Copy the lines exactly. Begin at the first line of the data and stop after the line with "The width and height of the screenshot is (765, 723).".
==================================================
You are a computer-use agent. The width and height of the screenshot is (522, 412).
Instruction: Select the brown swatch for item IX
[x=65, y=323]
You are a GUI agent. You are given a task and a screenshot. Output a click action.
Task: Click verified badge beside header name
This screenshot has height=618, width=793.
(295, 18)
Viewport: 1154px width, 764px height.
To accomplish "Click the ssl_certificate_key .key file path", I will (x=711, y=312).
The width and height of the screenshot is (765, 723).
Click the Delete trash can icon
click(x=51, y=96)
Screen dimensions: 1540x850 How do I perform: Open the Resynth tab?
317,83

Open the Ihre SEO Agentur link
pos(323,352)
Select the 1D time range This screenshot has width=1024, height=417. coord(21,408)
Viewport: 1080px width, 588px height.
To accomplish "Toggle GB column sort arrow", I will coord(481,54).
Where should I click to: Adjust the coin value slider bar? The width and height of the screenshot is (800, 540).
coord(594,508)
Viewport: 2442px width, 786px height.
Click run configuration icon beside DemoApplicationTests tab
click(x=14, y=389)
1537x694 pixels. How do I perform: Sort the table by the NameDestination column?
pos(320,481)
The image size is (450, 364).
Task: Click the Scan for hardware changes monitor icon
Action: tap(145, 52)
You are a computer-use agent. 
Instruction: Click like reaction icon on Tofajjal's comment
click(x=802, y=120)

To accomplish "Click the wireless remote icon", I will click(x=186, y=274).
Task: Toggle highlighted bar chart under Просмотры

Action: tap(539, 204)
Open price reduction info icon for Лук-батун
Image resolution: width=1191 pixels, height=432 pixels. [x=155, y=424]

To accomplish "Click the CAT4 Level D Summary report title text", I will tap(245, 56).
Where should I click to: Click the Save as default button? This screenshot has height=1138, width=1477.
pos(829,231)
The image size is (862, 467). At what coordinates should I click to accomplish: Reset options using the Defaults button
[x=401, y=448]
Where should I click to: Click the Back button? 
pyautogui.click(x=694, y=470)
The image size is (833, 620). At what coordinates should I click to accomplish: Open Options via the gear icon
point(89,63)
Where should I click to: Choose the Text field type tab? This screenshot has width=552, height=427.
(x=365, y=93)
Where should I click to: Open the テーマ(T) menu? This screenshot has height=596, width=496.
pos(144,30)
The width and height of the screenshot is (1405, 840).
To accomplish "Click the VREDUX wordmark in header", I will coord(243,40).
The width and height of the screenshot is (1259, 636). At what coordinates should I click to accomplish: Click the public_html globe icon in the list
==================================================
**ANSWER BOX**:
You are a computer-use agent. The width and height of the screenshot is (522, 412).
Instruction: Select the brown swatch for item IX
[x=65, y=323]
You are a GUI agent. You are given a task and a screenshot. Output a click action.
Task: Click verified badge beside header name
This screenshot has height=618, width=793.
(295, 18)
Viewport: 1154px width, 764px height.
To accomplish "Click the ssl_certificate_key .key file path", I will (x=711, y=312).
The width and height of the screenshot is (765, 723).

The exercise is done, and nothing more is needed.